The Ukrainian observer Kovalenko had reported a while back that in the new 44th Corps of the Leningrad Military District the foreign nationals should account for around 10% of the total complement, a record number compared to the other formations.


The figure of 800 per week refers to numbers released by “Poisk in UA”, which include only the identified fatalities. Then you have to account for the MIAs and for the part of the KIAs, which is not small, that aren’t identified at all or are identified after a long time.

800 identified deaths per week easily means between 250 and 300 KIAs + MIAs per day, once you factor in that the daily average since the beginning of the war is around 190 and the average of the weekly KIA detections by “Poisk in UA” since they started publishing them is near 600.

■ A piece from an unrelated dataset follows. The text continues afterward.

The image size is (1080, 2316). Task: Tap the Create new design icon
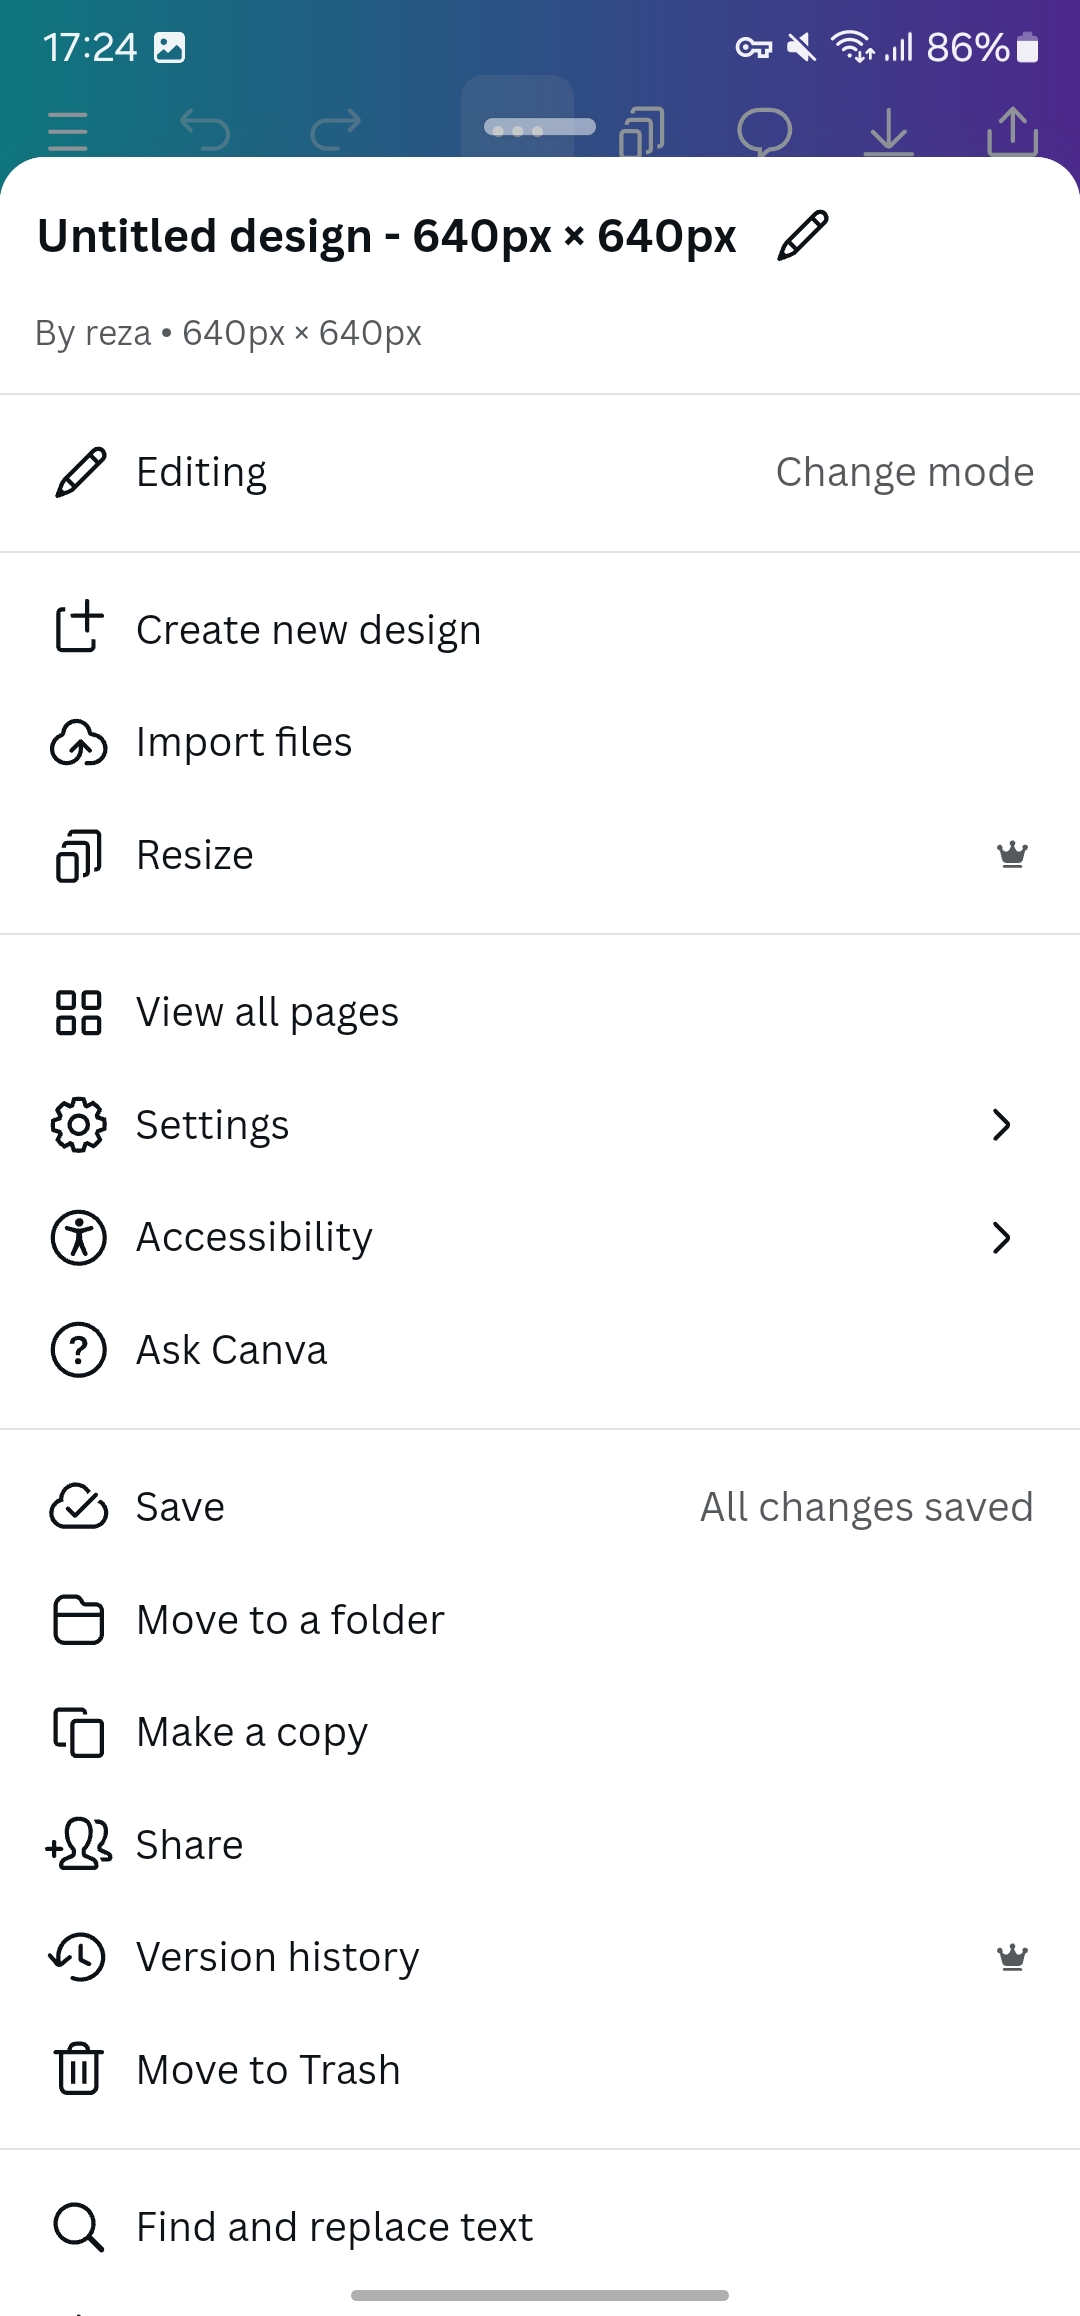pyautogui.click(x=79, y=628)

The only one I know of is UALosses (and WarTears, but the latter doesn’t release evidence with photos or articles, etc. and looks suspect); the former should be generally reliable, net of several mistakes in data processing, but it doesn’t release detailed weekly data like “Poisk in UA". Its data are collected on a weekly basis, but according to the date of death (as Mediazona does, and not according to the date of publication), which is certainly very interesting for research purposes but makes much more complicated to try to track the “momentum” of losses on the short to medium term. Then if anyone knows about other sites/sources and wants to do an analysis similar to mine using them, they are absolutely welcome to do so.


It’s very difficult to try to discuss about ratios, but no, I don’t really think it has been more favorable to Ukraine than the ratio you reported, in the course of the war.


I don’t agree that the Russians use actual human waves, but advancing, especially with their methods/capabilities, is terribly expensive anyway in human (and material) terms. The argument about ethnic minorities personally leaves me a bit skeptical - if some minorities are much more likely to die compared to the average (Tuvans, Buryats…), others are considerably less so (Chechens, Dagestanis). The “median” Russian contract soldier is a poor and/or nationalist ethnic Russian from a region less wealthier than the national average.


Don’t worry, but I have no data to try to properly answer to this question.


I agree with you (and I also don’t think PMC Wagner used human waves in the actual sense of the term either; the Russians are definitely no longer outnumbered in terms of frontline troops, though). I did not write what you quoted in response to my comment and I think you are responding to the wrong person by mistake.